Il sottosegretario ha ricordato “l’avvio delle interlocuzioni con chi può subentrare come socio”, con dei punti fermi: “garantire l’acciaio, garantire il più possibile l’occupazione ed il mantenimento dell’indotto e, prima di tutto questo, la sicurezza delle condizioni di lavoro”.
“Ci assumiamo fino in fondo la responsabilità di governare questa crisi”, ha ribadito Mantovano, spiegando “la prendiamo come se fosse stata una calamità naturale, anche se calamità naturale non è”. Di qui la necessità di gestire due fasi;: emergenza e ricostruzione.
“Quello che credo di poter dire senza alcuna retorica è di non considerarci parti contrapposte, anche se siamo seduti a questo tavolo, che idealmente ha una forma rotonda”, ha sottolineato il sottosegretario, aggiungendo “le vostre preoccupazioni sono certamente le nostre e quello che ci anima è la non rassegnazione.

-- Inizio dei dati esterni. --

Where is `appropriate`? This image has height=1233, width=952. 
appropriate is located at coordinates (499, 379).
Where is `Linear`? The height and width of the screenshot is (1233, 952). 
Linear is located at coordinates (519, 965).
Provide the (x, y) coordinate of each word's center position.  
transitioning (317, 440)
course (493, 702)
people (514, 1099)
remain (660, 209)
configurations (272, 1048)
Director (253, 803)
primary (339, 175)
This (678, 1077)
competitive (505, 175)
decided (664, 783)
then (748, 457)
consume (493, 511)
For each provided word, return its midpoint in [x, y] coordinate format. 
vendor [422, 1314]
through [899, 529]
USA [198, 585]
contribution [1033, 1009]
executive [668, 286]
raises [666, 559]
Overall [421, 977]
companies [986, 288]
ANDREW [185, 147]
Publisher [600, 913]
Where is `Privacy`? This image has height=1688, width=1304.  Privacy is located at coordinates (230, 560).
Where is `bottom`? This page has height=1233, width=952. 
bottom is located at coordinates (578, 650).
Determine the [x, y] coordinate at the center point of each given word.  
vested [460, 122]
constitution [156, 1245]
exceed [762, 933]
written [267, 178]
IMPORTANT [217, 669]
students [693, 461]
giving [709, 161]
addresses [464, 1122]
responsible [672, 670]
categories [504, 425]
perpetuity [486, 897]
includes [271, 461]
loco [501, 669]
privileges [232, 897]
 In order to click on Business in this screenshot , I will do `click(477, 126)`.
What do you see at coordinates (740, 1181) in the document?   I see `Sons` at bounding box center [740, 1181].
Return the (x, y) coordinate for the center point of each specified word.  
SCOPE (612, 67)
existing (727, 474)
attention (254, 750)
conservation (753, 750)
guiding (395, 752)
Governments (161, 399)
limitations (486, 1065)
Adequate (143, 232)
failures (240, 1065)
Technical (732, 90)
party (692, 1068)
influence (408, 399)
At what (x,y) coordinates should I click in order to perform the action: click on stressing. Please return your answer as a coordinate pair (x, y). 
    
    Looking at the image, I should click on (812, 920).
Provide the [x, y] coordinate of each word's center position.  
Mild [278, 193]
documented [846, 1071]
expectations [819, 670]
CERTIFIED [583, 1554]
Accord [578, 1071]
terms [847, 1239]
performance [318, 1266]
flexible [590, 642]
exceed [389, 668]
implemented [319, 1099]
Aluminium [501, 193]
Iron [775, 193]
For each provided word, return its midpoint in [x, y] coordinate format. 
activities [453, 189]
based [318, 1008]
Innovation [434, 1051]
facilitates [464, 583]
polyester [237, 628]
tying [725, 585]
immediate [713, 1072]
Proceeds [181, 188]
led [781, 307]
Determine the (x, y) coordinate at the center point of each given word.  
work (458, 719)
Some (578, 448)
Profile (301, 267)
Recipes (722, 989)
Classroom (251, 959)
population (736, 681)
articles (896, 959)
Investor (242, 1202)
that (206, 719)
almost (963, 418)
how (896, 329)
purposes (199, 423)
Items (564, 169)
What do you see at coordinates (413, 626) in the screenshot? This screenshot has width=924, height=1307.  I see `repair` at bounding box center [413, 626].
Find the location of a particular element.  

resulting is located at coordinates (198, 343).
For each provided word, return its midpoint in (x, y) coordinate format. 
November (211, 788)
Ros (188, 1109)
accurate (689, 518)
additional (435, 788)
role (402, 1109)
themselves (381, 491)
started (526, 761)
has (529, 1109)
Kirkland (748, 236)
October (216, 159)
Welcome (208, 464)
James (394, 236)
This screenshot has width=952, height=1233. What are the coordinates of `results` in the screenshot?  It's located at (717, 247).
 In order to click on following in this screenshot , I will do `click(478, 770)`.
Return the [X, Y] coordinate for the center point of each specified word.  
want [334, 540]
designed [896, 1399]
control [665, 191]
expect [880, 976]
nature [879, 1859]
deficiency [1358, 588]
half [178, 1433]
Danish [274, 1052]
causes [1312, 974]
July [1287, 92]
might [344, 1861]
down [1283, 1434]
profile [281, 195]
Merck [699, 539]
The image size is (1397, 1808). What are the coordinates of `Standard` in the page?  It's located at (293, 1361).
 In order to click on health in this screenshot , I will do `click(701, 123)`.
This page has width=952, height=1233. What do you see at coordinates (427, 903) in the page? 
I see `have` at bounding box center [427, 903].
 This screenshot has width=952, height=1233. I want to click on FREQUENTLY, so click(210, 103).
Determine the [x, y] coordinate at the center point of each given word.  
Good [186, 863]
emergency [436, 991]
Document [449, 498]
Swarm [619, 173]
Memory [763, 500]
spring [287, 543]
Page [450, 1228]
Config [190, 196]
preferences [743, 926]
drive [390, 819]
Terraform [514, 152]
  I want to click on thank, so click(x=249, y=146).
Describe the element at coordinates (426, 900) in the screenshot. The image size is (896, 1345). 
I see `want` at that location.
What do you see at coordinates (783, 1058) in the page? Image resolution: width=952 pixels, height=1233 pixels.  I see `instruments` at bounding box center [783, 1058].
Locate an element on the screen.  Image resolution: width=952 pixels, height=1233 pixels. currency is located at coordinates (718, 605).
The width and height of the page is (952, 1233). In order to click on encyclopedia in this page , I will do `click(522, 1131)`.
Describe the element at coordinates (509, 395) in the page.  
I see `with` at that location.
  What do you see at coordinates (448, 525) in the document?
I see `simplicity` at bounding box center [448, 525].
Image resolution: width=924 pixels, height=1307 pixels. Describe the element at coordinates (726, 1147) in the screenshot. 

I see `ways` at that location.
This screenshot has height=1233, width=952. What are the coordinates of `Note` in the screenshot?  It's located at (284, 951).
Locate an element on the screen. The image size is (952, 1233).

Siamo preoccupati ma non rassegnati. Non rifugiamo le responsabilità. Ce le accogliamo, anche se non dipendono dalle nostre scelte”.
“Dobbiamo individuare delle vie d’uscita, confidando che anche gli altri soggetti di questa partita abbiano un senso di responsabilità. Confido nel fatto che se ognuno faccia la sua parte fino in fondo”, ha affermato mantovano, concludendo “la situazione non è ancora definitivamente compromessa, però questo deve avvenire da parte di tutti e, certamente, il passaggio dal tavolo di oggi è un passaggio importante per condividere come affrontare l’emergenza ed anche la prospettiva, con le mille incertezze e le mille variabili che sono in corso”.
“La situazione è molto grave: dalle informazioni che abbiamo si rischia il raddoppio della cassa integrazione visto che a Taranto è rimasto un solo altoforno funzionante”, ha affermato prima dell’incontro Armando Palombo, rsu e delegato Fiom dello stabilimento Acciaierie d’Italia di Genova, aggiungendo “solo su Genova ipotizzare un numero di 400 lavoratori in cassa integrazione anziché 190 sarebbe un disastro e non possiamo rimanere in silenzio”.
“Noi siamo qui per evitare il fallimento degli accordi che sono stati sottoscritti, garantire l’occupazione e gli investimenti che servono per andare avanti, salvaguardare la salute, la sicurezza, l’ambiente e la produzione di acciaio nel nostro Paese”, ha convenuto il segretario generale della Fiom, Michele De Palma, arrivando al tavolo a Palazzo Chigi.
Per il segretario generale della Uilm Rocco Palombella, “il clima che si è creato è un clima infuocato” e si punta ad avere “risposte che tranquillizzano migliaia e migliaia di lavoratori che sono in attesa di conoscere quale è il loro destino”.
“Ci aspettiamo una serie di chiarimenti, perché il piano di ripartenza ipotizzato dai commissari con la fermata dell’altoforno 1 di fatto non c’è, spiega il segretario generale della Fim, Ferdinando Uliano, aggiungendo “per noi diventa fondamentale comprendere come si va avanti perché mancano risorse finanziarie per dare continuità all’attività lavorativa”.
Sasha Colautti, componente dell’esecutivo nazionale dell’Usb, teme che con Baku Steel si corra il “rischio di una trattativa al ribasso”. “Siamo in una condizione in cui gli impianti si stanno sempre più compromettendo, c’è un ricorso ormai spregiudicato alla cassa integrazione e diremo forte e chiaro che per noi la soluzione e’ una: la nazionalizzazione di Acciaierie di Italia”.